Sam Bowman writes on the divide between boosters and doomsters - those who believe we can boost economic growth and those who don't. He misses, however, an important point.
This is that economic policy is not made by Sam, nor by Giles Wilkes, Stian Westlake, Aaron Batani or Torsten Bell. Policy-making (at least in the UK now) is not a meritocracy in which the people with the best ideas get the most say. Nor of course is it a democracy in which we all have equal say.
Instead, a mere glance at the Tory leadership contest (and a mere glance is all any of us can stand) tells us that policy is made not by the masses, nor by those of ability, but by those who can best appeal to a small minority who have little knowledge of economics and little desire for higher growth.
Given this, talking about what policies will raise growth is futile*. It begs the question: how can we create a polity in which sensible economic policy is even feasible?
The problem is that there are many structural barriers to growth-enhancing policies.
One was described by Joel Mokyr almost 30 years ago:
Sooner or later the forces of conservatism, the "if-it-ain't-broke-don't-fix-it," the "if-God-had-wanted-us-to-fly-he-would-have-given-us-wings," and the "not-invented-here-so-it-can't-possibly-work" people take over and manage through a variety of legal and institutional channels to slow down and if possible stop technological creativity altogether.
These forces of conservatism block some policies that could boost growth. Landlords would oppose any measures to reduce house prices or to shift the tax base from incomes to land. Lawyers and accountants don't want tax simplification (one good benchmark for any Budget should be the question: how many accountants will it make redundant?) Nimbys oppose inrastructure spending, even if it is green. And incumbent companies oppose tougher competition policy, or even anything that fosters business start-ups.
I'd add that the financial sector generally is such a force of conservatism. it benefits from the low real interest rates that stagnation brings. Sure, General Motors favoured pro-growth policies in the 50s as it needed a mass market. But Goldman Sachs has much less need.
Pablo Torija Jimenez and Martin Gilens and Benjamin Page (pdf) have shown how policy is set with regard to the interests of the mega-rich. But many of these are opposed to the reforms necessary to boost growth.
Rentiers, though, aren't the only force of conservatism. Back in 2006 Ben Friedman showed that economic stagnation fuelled illiberalism, racism and reactionary politics. Subsequent events have proved him right. But this means there's another big constituency opposed to growth, and not just gobshite culture warriors such as Farage or GB News. Why should Tories trouble themselves with the tough thinking and difficult admin required to raise economic growth when they can win elections simply by promising to deport migrants?
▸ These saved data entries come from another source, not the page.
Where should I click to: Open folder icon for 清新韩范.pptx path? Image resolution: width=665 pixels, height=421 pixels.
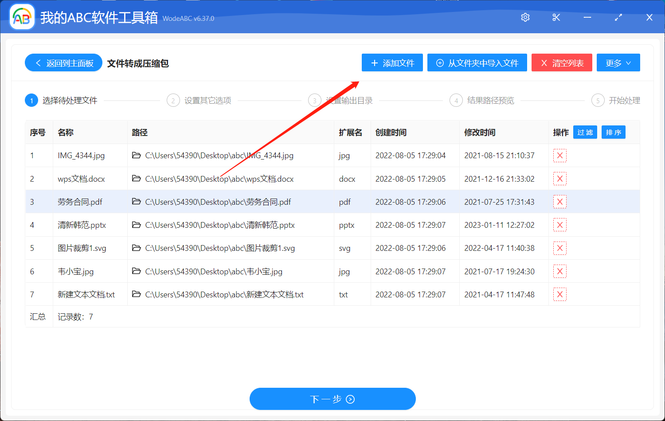click(x=137, y=225)
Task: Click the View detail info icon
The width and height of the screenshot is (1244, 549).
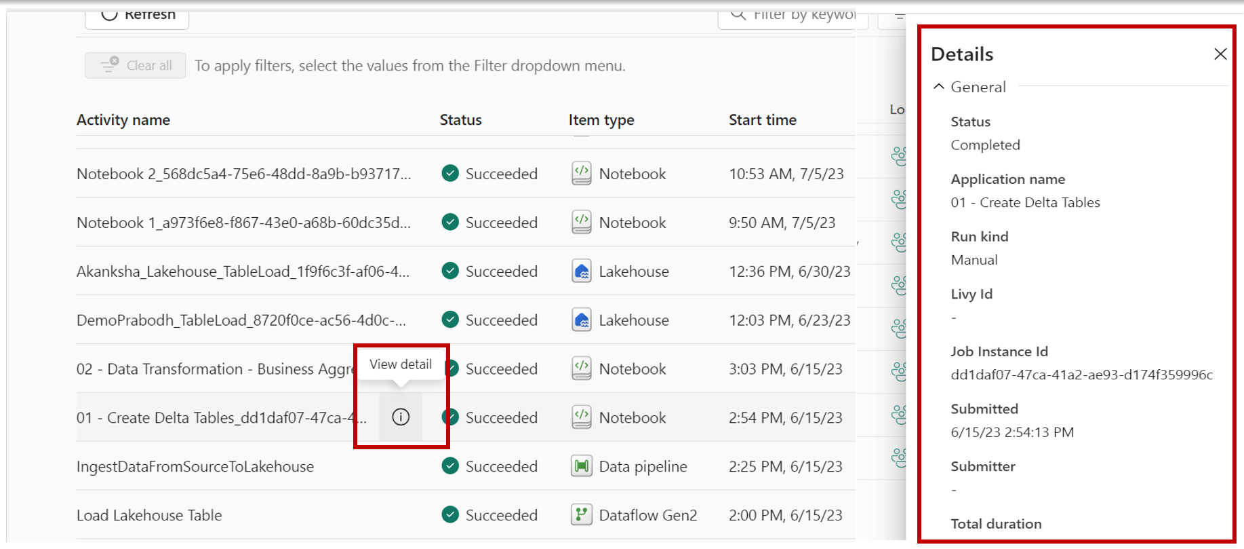Action: [401, 417]
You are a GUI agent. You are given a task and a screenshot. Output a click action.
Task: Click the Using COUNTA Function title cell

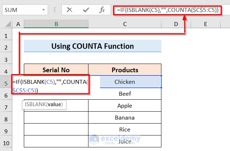click(x=92, y=46)
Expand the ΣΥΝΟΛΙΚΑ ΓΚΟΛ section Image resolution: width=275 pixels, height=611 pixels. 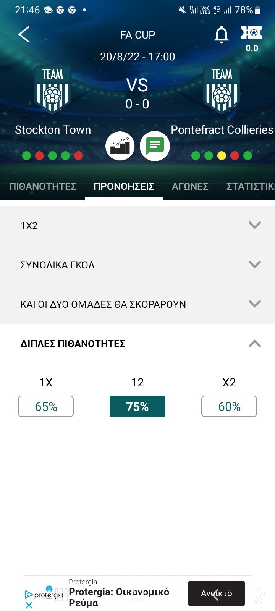[x=254, y=265]
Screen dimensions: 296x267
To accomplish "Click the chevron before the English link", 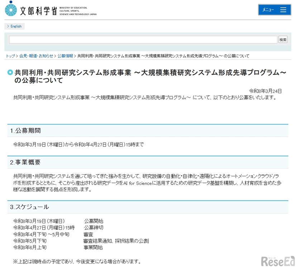I will coord(7,26).
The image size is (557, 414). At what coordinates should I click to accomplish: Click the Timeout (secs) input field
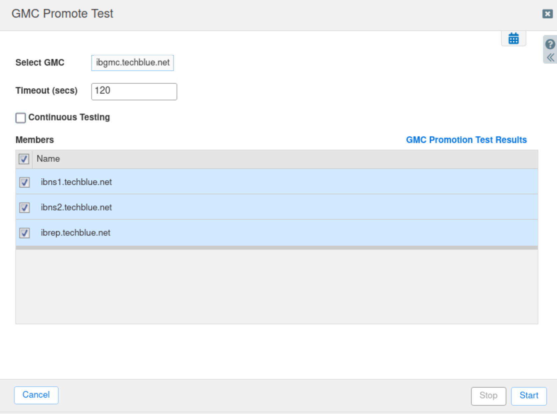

Yet another such force, of course, is the media. And I don't mean only the mouthpieces of tax-dodgers, rentiers and racists. I'm thinking too of our most influential outlet, the BBC. As Simon Wren-Lewis has documented, it has for years thought of economic policy merely as being about "the nation's finances" with good policy being only about fiscal responsibility - which is of course oblivious to basic economics.
We heard an example of this error on the Today programme this morning, when the interviewer accepted Rachel Reeves' claim that nationalization was inconsistent with Labour's proposed fiscal rules thereby missing the big story - that Ms Reeves is unqualified to be Chancellor because she doesn't know the basics of double-entry book-keeping.
The media, though, is not the only barrier to sensible policy-making. So too are voters. A vote for a hard Brexit was a vote against economic growth. Sure you might think this was because voters were misinformed about its economic effects. But this only raises the question: if they ignored good economics on Brexit, what makes you think they'll accept good ideas to raise economic growth?
I fear there's another issue here - a form of what John Jost calls system justification (pdf). 15 years of stagnant incomes has merely led to resignation, adaptation and learned helplessness. Many voters think we just cannot have nice things, and that any party offering them is dealing in fantasy economics.
Of course, good economists are having the debate Sam describes, of whether policy can raise growth**. But this debate is like writing a menu when you don't yet have a kitchen nor even much hope of ever getting one. Before thinking about economic policy we must think about how to give sensible economics any political influence. Brains are not enough. What matters is power.
I confess to not having answers here. Part of the answer, though, I suspect is to build and support movements which offer countervailing power to the forces of conservatism - movements which tell politicians that there are costs to them of kowtowing to rentiers and reactionaries. This is why some of us welcomed the mass politics inspired by Corbyn - but also, of course, why that met with swift repression.
* Well, maybe not entirely. Such talk could be a transitional demand - a way of saying "here's what you could have if our system wasn't so dysfunctional", and thus a way of raising discontent with the system.
** FWIW, I incline to the doomster camp but believe that many potentially growth-boosting policies (tax reform, better immigration policy, competition policy, better vocational training) are free hits: even if they don't boost growth much, they'll not hurt it either.